Fidelity Guarantee Insurance Claim Process

Scope of Cover and Documents required for Claims

The term “Fidelity Guarantee Insurance” embraces policies indemnifying employers against financial loss on account of forgery, defalcation, embezzlement and fraudulent conversion by employees. The object is to provide protection in respect of the default of an individual acting in capacity such as Cashier, Accountant, Store-keeper etc.

Scope of Cover

  • Commercial Fidelity Guarantee Policy provides indemnity against loss of money or goods as a result of acts of Fraud or dishonesty on the part of employees.
  • The cover may be required in respect of a single employee or a number of employees. There are three types of policies normally issued for this class of business viz. Individual Policy, Collective Policy and Floating Policy.
  • It is necessary to obtain the Private Reference and/or Former Employer’s Report forms in addition to completed Employer and Employees application form, as appropriate.

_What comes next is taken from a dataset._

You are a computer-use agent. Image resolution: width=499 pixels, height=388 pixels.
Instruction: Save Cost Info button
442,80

Documents Required for Claims:

  • Intimation to the insurance Company about the loss and obtaining the claim form.
  • Intimation to Police authorities regarding the embezzlement and lodging of FIR.
  • Details of Date of Discovery of Loss.
  • Auditors report as to the quantum of loss.
  • If the audit is by an Internal Audit team then their report as to the quantum of loss.
  • Details of departmental Enquiry held with regard to the employee/employees who have caused the loss.
  • Detailed statement of Witnesses who have corroborated about the loss.
  • Documentary evidence about the value of property stolen through Invoice, Bills, Receipts Cheque counterfoils etc as the case may depend.
  • The details of terminal benefits due to the employee and details of set off of the same .
  • Final Investigation report from the Police authorities.
  • Letter of Indemnity in favor of the Insurance Company where there is right of recovery.

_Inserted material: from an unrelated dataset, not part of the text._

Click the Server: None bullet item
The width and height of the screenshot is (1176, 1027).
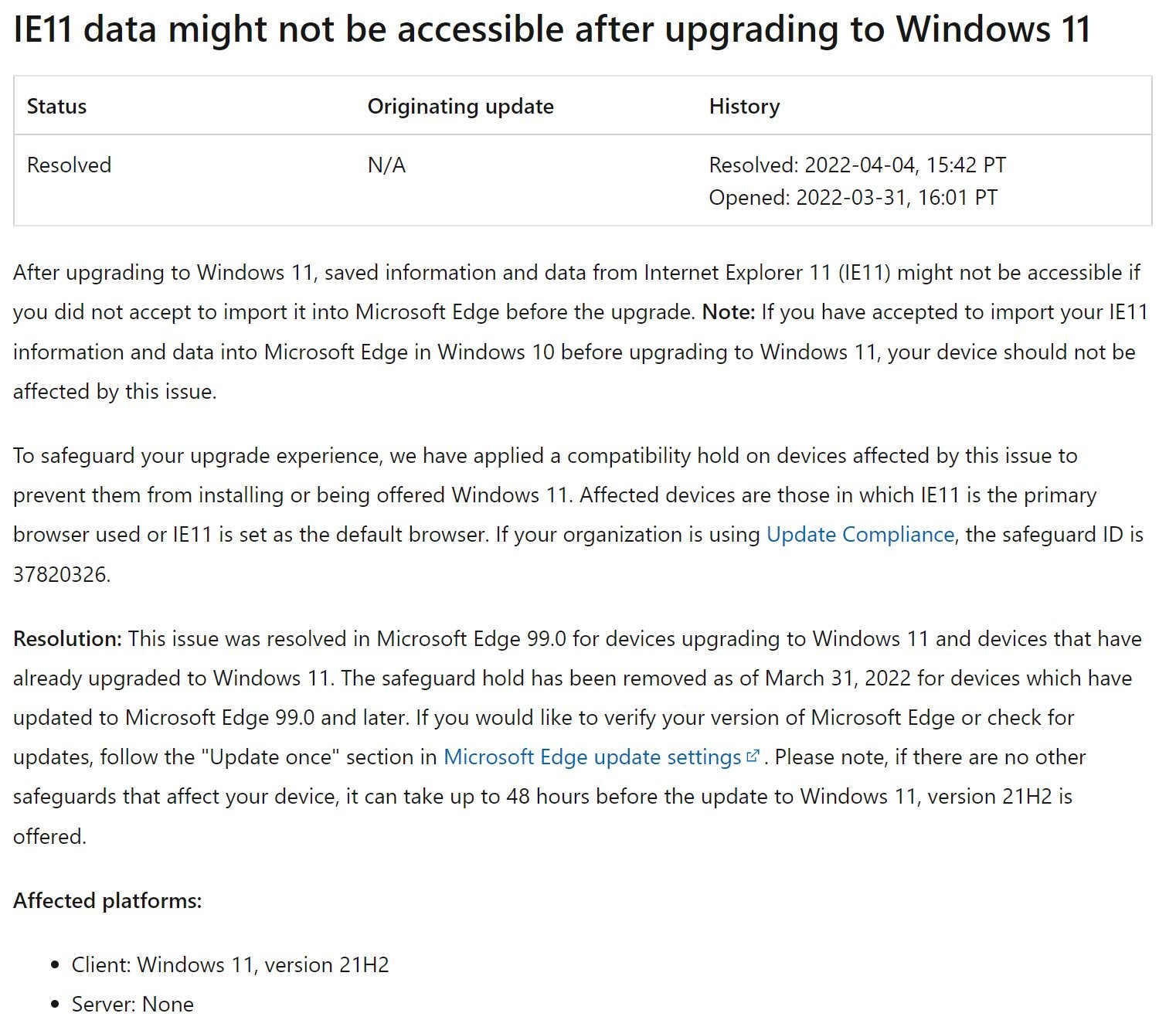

In the event of Claims being repudiated by the Insurance Company the following options are available as a recourse:

  • Make a representation to the Insurance Company/TPA.
  • If no reply is received within 15 days on making such representation make a representation to the Grievance Cell of the Insurance Company.
  • If No Reply is received or if the reply is not satisfactory then make a representation to the Insurance Ombudsman who has Quasi Judicial powers to hear the case and make adjudication.
  • If still not satisfied the next option is to go to court.